> WRITTEN TASK:
Rewrite the entries from the line that contains "The height and width of the screenshot is (576, 960)." through the line that contains "[x=523, y=175]", keeping the requests, and add 92 to every coordinate in the answers.

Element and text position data
.....
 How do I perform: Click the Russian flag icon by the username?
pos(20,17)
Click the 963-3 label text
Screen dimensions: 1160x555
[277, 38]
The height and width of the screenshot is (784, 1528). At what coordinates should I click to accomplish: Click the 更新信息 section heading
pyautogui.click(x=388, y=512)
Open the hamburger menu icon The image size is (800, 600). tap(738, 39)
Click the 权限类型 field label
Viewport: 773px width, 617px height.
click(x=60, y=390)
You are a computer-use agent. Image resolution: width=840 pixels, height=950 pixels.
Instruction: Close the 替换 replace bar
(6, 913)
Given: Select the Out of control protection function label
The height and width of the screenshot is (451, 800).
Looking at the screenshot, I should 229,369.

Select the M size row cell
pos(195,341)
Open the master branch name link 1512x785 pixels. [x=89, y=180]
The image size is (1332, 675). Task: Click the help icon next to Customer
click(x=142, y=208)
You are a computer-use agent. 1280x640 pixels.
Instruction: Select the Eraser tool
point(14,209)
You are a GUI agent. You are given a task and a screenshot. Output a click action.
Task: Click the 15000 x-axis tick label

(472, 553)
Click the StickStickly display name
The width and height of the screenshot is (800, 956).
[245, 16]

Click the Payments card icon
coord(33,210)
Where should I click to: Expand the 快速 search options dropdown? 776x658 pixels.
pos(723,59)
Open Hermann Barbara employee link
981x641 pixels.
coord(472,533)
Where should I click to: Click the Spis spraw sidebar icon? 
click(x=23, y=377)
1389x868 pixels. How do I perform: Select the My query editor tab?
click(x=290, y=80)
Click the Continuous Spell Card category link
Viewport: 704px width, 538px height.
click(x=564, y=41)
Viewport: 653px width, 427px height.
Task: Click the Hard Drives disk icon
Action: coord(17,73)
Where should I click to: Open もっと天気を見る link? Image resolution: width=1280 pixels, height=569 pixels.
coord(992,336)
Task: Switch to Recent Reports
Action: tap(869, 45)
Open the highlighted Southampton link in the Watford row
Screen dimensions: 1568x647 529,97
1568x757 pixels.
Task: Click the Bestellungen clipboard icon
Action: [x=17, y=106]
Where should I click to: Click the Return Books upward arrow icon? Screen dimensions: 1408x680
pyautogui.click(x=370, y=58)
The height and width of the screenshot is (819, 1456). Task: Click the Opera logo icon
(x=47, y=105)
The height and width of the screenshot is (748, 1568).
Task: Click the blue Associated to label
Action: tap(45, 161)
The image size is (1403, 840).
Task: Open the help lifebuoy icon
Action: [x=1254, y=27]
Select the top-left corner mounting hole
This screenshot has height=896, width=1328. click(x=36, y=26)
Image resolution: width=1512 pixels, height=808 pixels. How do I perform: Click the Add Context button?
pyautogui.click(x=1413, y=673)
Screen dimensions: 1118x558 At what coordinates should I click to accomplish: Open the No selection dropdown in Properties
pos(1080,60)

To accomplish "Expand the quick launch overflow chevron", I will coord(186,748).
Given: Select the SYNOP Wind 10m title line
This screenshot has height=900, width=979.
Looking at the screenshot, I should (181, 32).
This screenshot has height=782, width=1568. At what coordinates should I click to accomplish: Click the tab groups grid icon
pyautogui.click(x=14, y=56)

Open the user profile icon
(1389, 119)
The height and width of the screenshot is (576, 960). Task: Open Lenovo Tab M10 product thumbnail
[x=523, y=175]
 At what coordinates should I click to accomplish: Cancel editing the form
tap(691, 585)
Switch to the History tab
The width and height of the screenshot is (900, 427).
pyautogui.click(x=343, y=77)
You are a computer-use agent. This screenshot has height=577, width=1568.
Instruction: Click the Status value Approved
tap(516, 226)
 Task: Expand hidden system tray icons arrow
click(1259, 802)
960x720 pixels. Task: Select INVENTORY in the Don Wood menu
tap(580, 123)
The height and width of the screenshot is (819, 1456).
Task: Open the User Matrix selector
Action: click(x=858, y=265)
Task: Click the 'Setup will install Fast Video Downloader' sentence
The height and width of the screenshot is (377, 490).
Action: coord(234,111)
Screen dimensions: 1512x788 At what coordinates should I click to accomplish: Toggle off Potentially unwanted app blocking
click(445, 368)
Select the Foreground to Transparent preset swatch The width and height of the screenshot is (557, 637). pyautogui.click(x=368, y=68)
.....
> ANSWER FOR THE TASK:
The height and width of the screenshot is (576, 960). Task: Open Lenovo Tab M10 product thumbnail
[x=615, y=267]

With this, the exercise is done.